Boris Godunov at Dutch National Opera

A searing, harrowing, emotionally devastating production that turns Mussorgsky’s opera into a portrait of complicity, grief, and the cost of silence.

Boris Godunov at Dutch National Opera
One of Dima Markov's images shown in the production of Boris Godunov by Kirill Serebrennikov, sourced from the late artist's Instagram.

🎭 Boris Godunov | General Rehearsal
🎶 Modest Mussorgsky, 1872
💭 Kirill Serebrennikov, 2025
🏛️ Dutch National Opera
🗓️ 08.06.2025

“POWER IS COMPLETELY DEPENDENT ON OUR OBEDIENCE. ON OUR CONSENT.”

Where to even begin? I’m rarely so deeply moved by anything on stage. I attended this performance of Boris Godunov with a Russian friend “in exile,” and witnessing her reactions in real time—flinches of recognition, quiet tears, occasional stifled sobs—was as affecting as the opera itself, if not more. This wasn’t just an evening at the theatre; it was an act of witness. A glimpse into what it means to love a country that no longer feels like home.

◇ ◇ ◇

LIST OF TASKS:
a) Shorten the opera review's paragraph beginning "Where to even begin?" to a few sentences, keeping its main facts.
b) Answer these questions from the opera review:
(i) Who composed the opera, and in what year?
(ii) What date is given for the general rehearsal?
(iii) Whose images are shown in the production?
The records below the review come from a separate, unrelated source.

◇ ◇ ◇

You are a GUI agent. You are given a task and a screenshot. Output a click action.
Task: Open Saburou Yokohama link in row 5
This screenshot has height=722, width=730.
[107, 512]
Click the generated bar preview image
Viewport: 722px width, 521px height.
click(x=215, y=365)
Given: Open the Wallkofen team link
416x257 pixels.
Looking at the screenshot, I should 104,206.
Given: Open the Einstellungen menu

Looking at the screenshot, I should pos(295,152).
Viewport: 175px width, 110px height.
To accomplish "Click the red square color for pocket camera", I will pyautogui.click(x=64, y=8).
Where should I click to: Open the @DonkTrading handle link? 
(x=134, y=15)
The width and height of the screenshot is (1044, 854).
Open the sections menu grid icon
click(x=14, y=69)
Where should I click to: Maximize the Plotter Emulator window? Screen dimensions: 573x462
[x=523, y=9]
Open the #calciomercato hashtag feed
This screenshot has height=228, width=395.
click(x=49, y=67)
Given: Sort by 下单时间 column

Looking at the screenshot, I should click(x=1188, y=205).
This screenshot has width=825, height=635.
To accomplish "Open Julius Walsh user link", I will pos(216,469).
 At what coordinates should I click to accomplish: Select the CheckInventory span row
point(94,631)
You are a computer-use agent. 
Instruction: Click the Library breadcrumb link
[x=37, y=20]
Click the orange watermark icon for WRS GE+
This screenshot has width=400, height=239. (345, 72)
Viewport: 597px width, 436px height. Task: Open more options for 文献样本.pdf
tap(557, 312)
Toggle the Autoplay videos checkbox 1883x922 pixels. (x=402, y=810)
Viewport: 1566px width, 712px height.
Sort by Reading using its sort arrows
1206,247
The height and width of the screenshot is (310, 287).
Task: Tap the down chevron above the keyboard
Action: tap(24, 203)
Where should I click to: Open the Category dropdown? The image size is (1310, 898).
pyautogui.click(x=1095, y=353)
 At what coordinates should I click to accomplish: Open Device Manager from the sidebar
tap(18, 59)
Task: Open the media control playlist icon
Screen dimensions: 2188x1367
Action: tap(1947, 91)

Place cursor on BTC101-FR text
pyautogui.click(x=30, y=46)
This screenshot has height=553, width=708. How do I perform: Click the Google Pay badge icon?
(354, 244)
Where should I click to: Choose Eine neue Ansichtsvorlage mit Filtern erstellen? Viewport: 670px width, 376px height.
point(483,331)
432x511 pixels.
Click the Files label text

◇ ◇ ◇

RESPONSES BY TASK:
a) The writer was unusually moved by this Boris Godunov and attended with a Russian friend living "in exile." Watching her react with flinches of recognition, quiet tears and stifled sobs was as affecting as the opera itself, or more. The evening felt like an act of witness, a glimpse of loving a country that no longer feels like home.

b)
(i) Modest Mussorgsky, 1872.
(ii) 08.06.2025.
(iii) Dima Markov's.